Il y a quatre ans, il est raisonnable de dire que Novak Djokovic ignorait probablement l'existence de Daniil Medvedev. Aujourd'hui, on ne parlera pas de crainte chez le Serbe. Ce n'est pas le genre de la maison, et surtout pas ici, "chez lui", dans cet Open d'Australie dont il est l'unique recordman des victoires et où personne ne l'a jamais battu une fois le cap des quarts de finale franchi. Disons qu’il sait ce qu'il attend. Dans l'absolu et plus encore en ce moment. "Daniil Medvedev, c'est l'homme à battre", assure même le numéro un mondial.
Le battre, personne n'y est parvenu au cours de ses vingt dernières rencontres et tout le gratin mondial s'y est pourtant essayé, Djokovic compris. "Il a fini la saison de la meilleure manière, insiste le Belgradois. Je veux dire, battre tous les meilleurs joueurs du monde, et souvent assez confortablement, comme il l'a fait, y compris contre moi à Londres en deux sets (lors du Masters, NDLR) , c'est très fort. Il a tellement progressé."

Comment Medvedev a déferlé sur Djokovic

Sur la route d'un 9e sacre aux Antipodes, Medvedev est peut-être le test le plus difficile pour le Djoker. Oui, peut-être plus encore que ne l'aurait été un Nadal, dans le contexte de cette quinzaine. Sans forcer le trait, "Nole" n'a que du bien à dire de son prochain et dernier adversaire ici : "Jim Courier a dit qu'il était comme un grand joueur d'échecs par la façon qu'il a d'utiliser le court tactiquement et c'est très vrai. Il a un grand service. Pour sa taille, il bouge très bien. Son coup droit est peut-être son coup le plus faible, mais il a beaucoup progressé. Il ne vous donne presque rien. Il est tellement solide... Puis il n'a plus peur d'avancer, d'être agressif."
Jamais, depuis qu'un joueur de la génération "post Big 3" affronte un de ses membres en finale, un joueur n'avait eu une telle cote. Il y a bien sûr l'impression laissée ces derniers mois par Daniil Medvedev. Le fait, aussi, que Novak Djokovic ait pu sembler parfois en difficulté dans ce tournoi. Ou le rapport de forces direct entre les deux hommes, plutôt équilibré. En sept confrontations, Djokovic ne mène que quatre victoires à trois.

Medvedev face à Djokovic : "une finale de rêve"

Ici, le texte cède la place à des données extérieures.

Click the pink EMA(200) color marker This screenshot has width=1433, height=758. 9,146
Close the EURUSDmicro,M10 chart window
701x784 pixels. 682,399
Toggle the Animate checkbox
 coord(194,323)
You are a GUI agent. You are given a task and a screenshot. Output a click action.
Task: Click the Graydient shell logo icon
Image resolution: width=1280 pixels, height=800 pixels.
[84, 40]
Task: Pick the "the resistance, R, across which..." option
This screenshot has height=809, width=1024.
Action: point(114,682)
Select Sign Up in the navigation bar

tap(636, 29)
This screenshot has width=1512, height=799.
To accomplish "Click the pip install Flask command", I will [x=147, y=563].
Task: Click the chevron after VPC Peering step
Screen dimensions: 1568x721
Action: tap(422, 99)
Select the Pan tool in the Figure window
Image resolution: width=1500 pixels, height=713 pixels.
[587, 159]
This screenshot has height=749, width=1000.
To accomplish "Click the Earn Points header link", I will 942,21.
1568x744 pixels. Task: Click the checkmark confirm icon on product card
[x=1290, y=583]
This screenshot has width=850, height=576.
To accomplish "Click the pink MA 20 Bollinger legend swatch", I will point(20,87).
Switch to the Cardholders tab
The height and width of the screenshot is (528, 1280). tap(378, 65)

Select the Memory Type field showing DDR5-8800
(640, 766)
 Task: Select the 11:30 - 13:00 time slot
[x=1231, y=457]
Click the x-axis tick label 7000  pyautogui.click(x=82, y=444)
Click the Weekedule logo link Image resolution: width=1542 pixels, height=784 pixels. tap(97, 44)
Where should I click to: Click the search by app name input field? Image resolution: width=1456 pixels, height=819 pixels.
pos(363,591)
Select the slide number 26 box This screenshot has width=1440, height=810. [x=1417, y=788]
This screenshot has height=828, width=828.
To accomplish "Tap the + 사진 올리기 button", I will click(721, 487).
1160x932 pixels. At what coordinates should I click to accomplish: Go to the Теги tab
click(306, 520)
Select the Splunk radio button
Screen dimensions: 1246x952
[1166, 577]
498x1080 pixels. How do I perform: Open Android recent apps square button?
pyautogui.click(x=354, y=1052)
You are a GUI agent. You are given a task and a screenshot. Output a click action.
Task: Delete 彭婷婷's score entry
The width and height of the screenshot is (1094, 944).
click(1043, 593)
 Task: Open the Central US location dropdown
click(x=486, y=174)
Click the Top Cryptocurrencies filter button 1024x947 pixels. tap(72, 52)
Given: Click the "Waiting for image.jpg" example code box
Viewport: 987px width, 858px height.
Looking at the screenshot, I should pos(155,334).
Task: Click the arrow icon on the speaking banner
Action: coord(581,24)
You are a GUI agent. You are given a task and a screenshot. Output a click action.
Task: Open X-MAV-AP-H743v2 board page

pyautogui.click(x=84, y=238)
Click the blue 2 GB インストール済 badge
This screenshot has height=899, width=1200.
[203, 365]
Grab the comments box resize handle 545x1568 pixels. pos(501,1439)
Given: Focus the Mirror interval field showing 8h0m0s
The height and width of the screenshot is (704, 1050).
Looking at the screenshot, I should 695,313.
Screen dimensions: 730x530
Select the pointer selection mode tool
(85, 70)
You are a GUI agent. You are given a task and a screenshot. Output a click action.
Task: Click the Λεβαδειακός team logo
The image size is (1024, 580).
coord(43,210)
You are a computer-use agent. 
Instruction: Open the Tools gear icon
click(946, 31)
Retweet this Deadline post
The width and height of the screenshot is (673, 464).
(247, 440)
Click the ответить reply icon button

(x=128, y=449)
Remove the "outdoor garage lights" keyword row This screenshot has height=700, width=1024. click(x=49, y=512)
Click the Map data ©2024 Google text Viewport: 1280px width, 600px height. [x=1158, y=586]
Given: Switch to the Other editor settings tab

J'ai déjà joué une finale de Grand Chelem, je sais à quoi ça ressemble
"J'aime jouer Novak, confirme le Russe. Même la première fois, j'étais 60e mondial, ça avait été une bonne bagarre, physiquement et mentalement. En Grand Chelem, je ne l'ai affronté qu'une fois, ici, à Melbourne et je l'avais accroché alors que je n'étais pas au niveau où je suis aujourd'hui." C'était il y a deux ans. Depuis, il a battu le Serbe trois fois sur quatre. Pour autant, il refuse d'endosser une étiquette trop grande pour lui : "Il est le favori, il n'a jamais perdu ici. Huit fois il est allé en demi-finales, huit fois il a gagné. Moi, je suis… comment appeler ça ? Pas un outsider, mais le challenger. C'est ça. Je suis le gars qui vient challenger celui qui a joué et gagné huit finales. Et ça me va très bien."
Mais il n'est plus question de redouter qui ou quoi que ce soit pour Daniil Medvedev. Il a trop grandi pour cela. Il a désormais ce luxe de pouvoir s'avancer dans une finale de Grand Chelem en pensant au moins autant à lui qu'à l'autre. Ou à s'inquiéter du contexte, de l'environnement. "L'expérience est déterminante, rappelle-t-il. J'ai déjà joué une finale de Grand Chelem. Je sais à quoi ça ressemble, je sais à quoi m'attendre dimanche. Ça doit m'aider à être moins tendu, et à pouvoir jouer mon jeu."
En dehors de Rafael Nadal à Roland-Garros, Daniil Medvedev s'attaque au plus grand défi que l'on puisse imaginer dans le tennis actuel. Il le sait. Mais il n'a jamais eu autant d'armes pour y faire face. Cela aussi, il le sait. Et Novak Djokovic aussi.